Agora, 40 anos depois, o impacto daquela revolução ainda reverbera, e hoje ganha forma no novo Audi RS 3 (geração 8Y).
Ele é o último herdeiro dessa “era dourada”. A fórmula segue a mesma: turbo, arquitetura de cinco cilindros e sistema quattro. Só que, na geração 8Y, essa “receita” nunca esteve tão refinada.
Na minha visão, é o melhor carro do segmento e o melhor Audi RS 3 de todos os tempos - e dificilmente eu sou tão direto em avaliações. Assistam ao vídeo e comprovem:
O melhor esportivo do segmento
Há vários motivos por trás dessa afirmação. Para começar, o novo Audi RS 3 é mais rápido do que os rivais mais óbvios. Seja o Mercedes-AMG A 45, o BMW M2 ou o M135i, nenhum deles consegue superar os 3,8s que o RS 3 leva no 0 a 100 km/h.

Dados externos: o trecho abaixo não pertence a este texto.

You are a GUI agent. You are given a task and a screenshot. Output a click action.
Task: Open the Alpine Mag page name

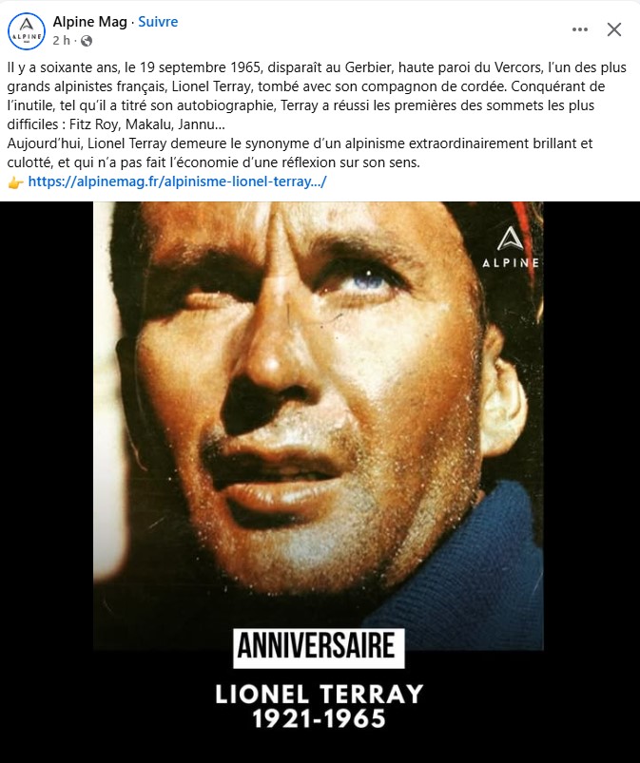coord(90,22)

Além disso, com um eixo traseiro mais participativo e uma dianteira que não cede ao subesterço, o Audi RS 3 impressiona tanto em curvas quanto em retas - não por acaso, é o compacto mais rápido em Nürburgring.
Para completar, o Audi RS 3 carrega um “pedigree” que os concorrentes não conseguem igualar, funcionando como ponte para uma história riquíssima que começou com o Audi Quattro.
Duas personalidades
Um dos principais “ingredientes” de um bom esportivo compacto é conseguir ter “duas personalidades”. Em outras palavras: ser esportivo quando a gente quer, mas também dar conta do recado quando o ritmo diminui.
Neste primeiro contato, ficou claro que o Audi RS 3 realmente reúne o “melhor de dois mundos”.
O espaço interno é bom e a qualidade de construção chama atenção, como já é comum nas propostas da Audi.
O conforto a bordo também é positivo, sem abrir mão da eficiência dinâmica e até do prazer ao dirigir.
Para isso, ajuda bastante o controlador modular de dinâmica do veículo (mVDC), que faz os sistemas de chassi trabalharem com mais precisão e coleta rapidamente os dados de todos os componentes relevantes para a dinâmica lateral (sincroniza as duas unidades de controle do distribuidor de torque, os amortecedores adaptativos e o controle de torque por roda).
No meio de tudo, apenas o consumo “atrapalha” o RS 3 quando o assunto é a rotina do dia a dia.
Para ter uma ideia, ao longo deste primeiro contato - em que o foco foi explorar ao máximo o potencial do cinco cilindros em linha - a média ficou em elevados 17 l/100 km.
Infelizmente é o último
Na Europa, a eletrificação da Audi está cada vez mais próxima - o último Audi com motor a combustão será lançado em 2025 - e, por isso, este RS 3 se apresenta como o encerramento de uma era.
Afinal, ele segue fiel ao cinco cilindros em linha e não traz qualquer tipo de eletrificação.
Talvez por ser o último da “sua espécie”, a Audi tenha se dedicado mais do que nunca - e o resultado é evidente: o novo Audi RS 3 é o melhor de sempre.